Rule development can be hotly debated and there are many ideas for what makes a detection rule good. We hear about arguments between Indicators of Compromise vs. Indicators of Attack and signatures vs. rules. Instead of boring ourselves with those re-hashed discussions, we want to share our approach for rule writing and our expectations of this repository.
Our goal is to improve detection within Elastic Security, while combating alert fatigue. When we create a rule, we often approach it from this perspective. To make sure a rule is a complete and a good candidate for Detection Rules, consider asking these questions:
- Does this rule improve our detection or visibility?
- Does it strike a good balance between true positives, false positives, and false negatives?
- How difficult is it for an attacker to evade the rule?
- Is the rule written with Elastic Common Schema (ECS) in mind? Is the logic data source-agnostic or does it depend on specific beats or agents?
Based on our approach, we tend to prefer rules that are more behavioral in nature. Behavioral rules are rules that focus on the attacker technique, and less on a specific tool or indicator. This might mean more research and effort is needed to figure out how a technique works. By taking this approach, we do a better job detecting and stopping the attacks of today and tomorrow, instead of the attacks of yesterday.
Even though we gravitate towards behavioral or technique-based rules, we don't want to automatically disqualify a rule just because it uses indicators of a specific actor or tool. Though those are typically more brittle, they tend to have less noise, because they are specifically written to detect exactly one thing. Sometimes tools are used across multiple actors or red teams, and a signature could go a long way.

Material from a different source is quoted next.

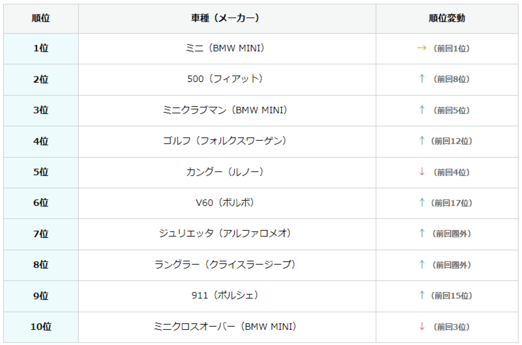Click the 10位 rank cell
522x345 pixels.
point(41,327)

One example would be a detection for the common open source tool mimikatz, which is used by many red teams and in real world incidents. It dumps credentials by requesting read access to the lsass.exe
process and decrypts passwords from memory. This technique is often too low-level for some tools. One way to detect it would be to look for special flags in the command line or inside the file itself, such as sekurlsa::logonpasswords
or sekurlsa::wdigest
. Those indicator-based detections are less effective these days, because mimikatz
mostly runs in memory, so there's no command line or even a file to observe.
A better approach is to focus on the technique: remotely reading memory for lsass.exe
. Defenders now have tools and solutions that can detect a process requesting memory access to lsass.exe
and block or defend the behavior natively. One tool, Microsoft Sysmon, has Event ID 10: ProcessAccess which can detect the access request to lsass.exe
. From there, the logic needs to tune out legitimate software that requests access or tune out specific flags from the process access request. Then, you get a detection that doesn't just find mimikatz
, but can also detect other tools like ProcDump.exe requesting memory access to lsass.exe
.
There are a few ways that we strive to improve our detection rates and performance when writing rules. We ask a handful of questions while developing or reviewing rules. When contributing, consider this questionnaire:
This probably seems like an obvious question, but is a crucial and regular part of any review for a new rule. Sometimes we work backwards from a specific indicator to a general rule. But when we get there, how do we know that we're detecting other instances of the technique?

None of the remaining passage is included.